#### WHAT THE TASK REQUIRES:
Output all records precisely as written.

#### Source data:
#####
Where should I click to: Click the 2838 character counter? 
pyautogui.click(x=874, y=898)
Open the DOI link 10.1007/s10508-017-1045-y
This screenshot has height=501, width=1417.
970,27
#####
#### OUTPUT OF THE TASK:
Where should I click to: Click the 2838 character counter? 
pyautogui.click(x=874, y=898)
Open the DOI link 10.1007/s10508-017-1045-y
This screenshot has height=501, width=1417.
970,27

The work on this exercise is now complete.